In realtà piccolo borghesi e annoiate, come quelle in cui ci troviamo a trascorrere le nostre esistenze, i più giovani, vengono rappresentati come un corpo alieno di cui si sa ben poco e si vuole sapere altrettanto.
Al dispetto di una piccola parte che cresce assecondando i consumi imposti dalle nostre realtà, come il bar o il centro scommesse, la stragrande maggioranza preferisce passare il tempo in strada.
Una soluzione non contemplata da gran parte dell’opinione pubblica. Un consumo del tempo libero, alternativo, che viene percepito come il seme della violenza cittadina.
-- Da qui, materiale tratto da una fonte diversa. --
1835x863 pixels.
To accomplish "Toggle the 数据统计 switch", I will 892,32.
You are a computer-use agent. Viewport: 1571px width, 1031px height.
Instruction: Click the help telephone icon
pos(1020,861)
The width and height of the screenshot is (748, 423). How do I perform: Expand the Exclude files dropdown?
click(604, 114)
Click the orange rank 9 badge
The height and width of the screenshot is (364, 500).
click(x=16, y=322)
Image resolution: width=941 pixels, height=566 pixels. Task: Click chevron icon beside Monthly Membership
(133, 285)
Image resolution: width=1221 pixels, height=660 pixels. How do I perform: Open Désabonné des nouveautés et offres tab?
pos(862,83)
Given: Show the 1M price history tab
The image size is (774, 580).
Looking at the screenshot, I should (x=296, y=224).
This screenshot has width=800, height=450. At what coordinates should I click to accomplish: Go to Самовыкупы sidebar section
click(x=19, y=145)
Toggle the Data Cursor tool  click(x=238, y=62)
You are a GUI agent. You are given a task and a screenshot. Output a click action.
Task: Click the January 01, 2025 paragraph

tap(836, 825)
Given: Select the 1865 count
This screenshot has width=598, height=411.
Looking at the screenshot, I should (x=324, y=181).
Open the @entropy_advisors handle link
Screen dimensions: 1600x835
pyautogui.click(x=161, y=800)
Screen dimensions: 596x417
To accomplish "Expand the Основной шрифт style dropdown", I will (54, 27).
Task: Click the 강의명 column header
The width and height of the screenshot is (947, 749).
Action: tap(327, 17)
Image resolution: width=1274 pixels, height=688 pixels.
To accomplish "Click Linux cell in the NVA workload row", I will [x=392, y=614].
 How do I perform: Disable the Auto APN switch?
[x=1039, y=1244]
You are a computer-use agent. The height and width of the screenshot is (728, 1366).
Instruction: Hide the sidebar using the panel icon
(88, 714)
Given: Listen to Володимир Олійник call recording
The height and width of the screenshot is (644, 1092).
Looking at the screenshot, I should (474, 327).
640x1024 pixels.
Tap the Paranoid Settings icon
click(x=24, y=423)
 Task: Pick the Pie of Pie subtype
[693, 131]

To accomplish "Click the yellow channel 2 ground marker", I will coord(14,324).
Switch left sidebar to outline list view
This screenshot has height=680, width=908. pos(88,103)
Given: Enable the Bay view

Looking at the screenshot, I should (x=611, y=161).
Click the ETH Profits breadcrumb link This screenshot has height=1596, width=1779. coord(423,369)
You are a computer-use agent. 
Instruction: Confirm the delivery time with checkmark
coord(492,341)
La stessa forma di violenza che è aumentata in seguito a questi anni di restrizioni dovute dalla pandemia.
Da qualche mese a questa parte sto avendo modo di ascoltare molti giovani, miei concittadini, molti dei quali non frequentatori assidui di bar e centri scommesse, ma frequentatori delle strade e delle piazze che mi hanno raccontato e mostrato il loro modo di vivere e di considerare la città.
Hanno idee, opinioni e progetti e nessuna di queste contempla la distruzione dei centri urbani, persino quelli più critici.
Continuano ad essere percepiti come un oggetto estraneo dall’intera comunità e continuano a vivere questa condizione con malessere.
Una condizione destinata a perdurare fino a quando, nelle nostre comunità, non riusciremo ad abbandonare questo nostro pregiudizio e non riusciremo ad andare oltre per vedere la reale identità dei tanti giovani che percorrono le strade delle nostre realtà.